While the spotlight may have moved off refugee detention centres, the misery of asylum seekers there has worsened.

On November 18, six Iranian asylum seekers escaped from Woomera, the "hell-hole" of Australia's detention centres, by hacksawing through two perimeter fences but were all quickly recaptured. On November 20 there was a demonstration of 200 detainees and three buildings were set alight. Protesting detainees chanted "Visa, visa, visa".

South Australian lawyer Jeremy Moore told the November 23 Age that some detainees were unhappy and frustrated after being in the centre for up to six months when others from the same country had been processed relatively quickly and released into the community.

"People are now being released or processed in six months or six weeks, depending on which boat you came on", Moore said.

"It is the absolute frustration of people inside the centre, and some of them are really smart people — doctors, engineers, professors. They know what is going on. It was clear to me then there was going to be a demonstration."

Magistrate Stefan Metanomski, who heard the case of the six escapees on November 22, found it "disturbing" that the defendants had been in detention for between 10 and 23 months.

"It could be argued with some force that they are already, by virtue of the length of their detention, being punished due to their refugee status", Metanomski said.

The men pleaded not guilty and were granted bail — which meant they were returned to detention at Woomera rather than being held in Port Augusta jail.

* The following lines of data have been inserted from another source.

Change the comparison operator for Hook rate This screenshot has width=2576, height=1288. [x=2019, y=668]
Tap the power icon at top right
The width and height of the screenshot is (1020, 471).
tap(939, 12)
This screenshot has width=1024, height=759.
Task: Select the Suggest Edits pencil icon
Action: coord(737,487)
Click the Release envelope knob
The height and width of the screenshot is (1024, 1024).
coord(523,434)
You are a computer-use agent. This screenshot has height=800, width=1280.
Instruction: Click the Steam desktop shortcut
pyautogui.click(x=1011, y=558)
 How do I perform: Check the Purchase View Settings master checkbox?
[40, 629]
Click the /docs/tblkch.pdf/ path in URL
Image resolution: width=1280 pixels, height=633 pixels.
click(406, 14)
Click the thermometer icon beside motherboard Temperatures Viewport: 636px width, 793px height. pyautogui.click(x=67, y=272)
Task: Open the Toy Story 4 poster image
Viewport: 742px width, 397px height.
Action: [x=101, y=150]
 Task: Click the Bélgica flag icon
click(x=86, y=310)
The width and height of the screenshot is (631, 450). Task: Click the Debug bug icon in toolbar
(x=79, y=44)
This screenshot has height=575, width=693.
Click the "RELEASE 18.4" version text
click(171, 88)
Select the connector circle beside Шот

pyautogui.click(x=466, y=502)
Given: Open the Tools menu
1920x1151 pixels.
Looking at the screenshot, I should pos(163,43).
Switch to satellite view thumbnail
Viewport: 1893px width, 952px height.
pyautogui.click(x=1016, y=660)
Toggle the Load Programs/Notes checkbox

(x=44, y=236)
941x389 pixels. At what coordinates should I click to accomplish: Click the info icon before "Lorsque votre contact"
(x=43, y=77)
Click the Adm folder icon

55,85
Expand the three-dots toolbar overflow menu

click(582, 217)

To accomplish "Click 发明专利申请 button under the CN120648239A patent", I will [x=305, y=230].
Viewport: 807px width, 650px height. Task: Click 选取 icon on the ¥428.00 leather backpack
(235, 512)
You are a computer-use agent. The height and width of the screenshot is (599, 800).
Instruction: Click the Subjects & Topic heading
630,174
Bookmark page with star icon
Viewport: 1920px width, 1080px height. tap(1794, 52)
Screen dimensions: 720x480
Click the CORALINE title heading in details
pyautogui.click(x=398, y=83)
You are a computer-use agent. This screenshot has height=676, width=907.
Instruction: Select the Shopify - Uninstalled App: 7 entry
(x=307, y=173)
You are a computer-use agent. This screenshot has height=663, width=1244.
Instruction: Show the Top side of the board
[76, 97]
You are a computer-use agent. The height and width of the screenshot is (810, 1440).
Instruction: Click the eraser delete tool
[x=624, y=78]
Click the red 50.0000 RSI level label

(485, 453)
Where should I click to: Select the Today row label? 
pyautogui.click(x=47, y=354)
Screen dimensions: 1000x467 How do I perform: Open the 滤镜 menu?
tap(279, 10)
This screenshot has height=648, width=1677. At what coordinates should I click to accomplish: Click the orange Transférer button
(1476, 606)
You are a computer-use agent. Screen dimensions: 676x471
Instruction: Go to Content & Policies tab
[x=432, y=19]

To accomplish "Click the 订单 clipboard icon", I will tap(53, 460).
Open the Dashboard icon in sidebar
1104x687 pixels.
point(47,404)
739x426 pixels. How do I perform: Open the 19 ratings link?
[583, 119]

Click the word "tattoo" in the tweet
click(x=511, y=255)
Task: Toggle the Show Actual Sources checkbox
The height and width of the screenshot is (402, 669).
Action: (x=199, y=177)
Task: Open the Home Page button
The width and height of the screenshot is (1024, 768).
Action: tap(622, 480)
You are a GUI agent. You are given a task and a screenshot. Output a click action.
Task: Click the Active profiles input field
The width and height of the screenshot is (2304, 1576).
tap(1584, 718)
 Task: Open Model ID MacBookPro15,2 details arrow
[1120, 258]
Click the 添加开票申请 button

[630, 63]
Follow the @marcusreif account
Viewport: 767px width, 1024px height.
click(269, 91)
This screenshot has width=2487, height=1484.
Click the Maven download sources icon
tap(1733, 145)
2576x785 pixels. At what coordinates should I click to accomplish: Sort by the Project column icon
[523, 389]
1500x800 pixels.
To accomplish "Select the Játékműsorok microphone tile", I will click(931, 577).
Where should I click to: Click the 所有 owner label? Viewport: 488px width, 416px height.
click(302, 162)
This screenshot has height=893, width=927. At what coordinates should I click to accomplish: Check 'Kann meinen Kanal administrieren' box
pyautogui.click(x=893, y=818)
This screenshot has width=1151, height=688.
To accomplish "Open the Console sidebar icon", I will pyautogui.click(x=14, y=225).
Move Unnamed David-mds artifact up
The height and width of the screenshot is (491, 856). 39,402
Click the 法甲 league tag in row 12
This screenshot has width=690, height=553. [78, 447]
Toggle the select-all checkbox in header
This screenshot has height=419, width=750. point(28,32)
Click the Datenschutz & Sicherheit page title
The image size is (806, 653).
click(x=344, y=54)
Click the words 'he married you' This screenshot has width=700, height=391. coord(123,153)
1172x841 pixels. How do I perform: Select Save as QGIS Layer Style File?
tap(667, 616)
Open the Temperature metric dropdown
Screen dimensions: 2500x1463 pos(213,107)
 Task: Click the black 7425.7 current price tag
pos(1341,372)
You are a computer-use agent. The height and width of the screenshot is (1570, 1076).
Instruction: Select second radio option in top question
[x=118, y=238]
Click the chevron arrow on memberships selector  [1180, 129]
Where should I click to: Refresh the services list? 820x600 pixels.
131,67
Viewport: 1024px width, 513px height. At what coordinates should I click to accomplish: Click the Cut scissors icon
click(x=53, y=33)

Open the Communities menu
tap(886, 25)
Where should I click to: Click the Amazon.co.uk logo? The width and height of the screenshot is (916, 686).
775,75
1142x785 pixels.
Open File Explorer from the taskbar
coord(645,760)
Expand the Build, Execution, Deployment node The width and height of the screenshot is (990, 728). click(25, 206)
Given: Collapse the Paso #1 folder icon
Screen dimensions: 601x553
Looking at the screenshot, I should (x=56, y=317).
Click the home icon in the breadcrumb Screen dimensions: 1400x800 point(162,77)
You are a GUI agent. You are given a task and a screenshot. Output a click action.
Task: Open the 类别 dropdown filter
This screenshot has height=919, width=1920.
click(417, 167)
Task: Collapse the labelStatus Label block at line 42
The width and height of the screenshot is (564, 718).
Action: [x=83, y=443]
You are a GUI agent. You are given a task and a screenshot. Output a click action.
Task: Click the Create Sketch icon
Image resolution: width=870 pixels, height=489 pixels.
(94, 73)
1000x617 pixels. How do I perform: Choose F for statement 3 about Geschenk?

They are scheduled to appear again on December 10.

"To refuse these people bail would effectively be punishing them for being refugees", Metanomski said. "In good conscience I cannot and will not do that."

The Iranian asylum seekers were picked up within a few hours of breaking out of Woomera — at Pimba, five kilometres south of the detention centre.

"They were not pissing off, they were protesting", their lawyer explained. "They got to Pimba, and just hung around until they were picked up."

The men's legal defence will be based on a claim that the detention of asylum seekers is unlawful. Counsel will put the proposition that detention at the Woomera centre is too punitive to be validly authorised under the Migration Act and therefore illegal.

From Green Left Weekly, November 28, 2001.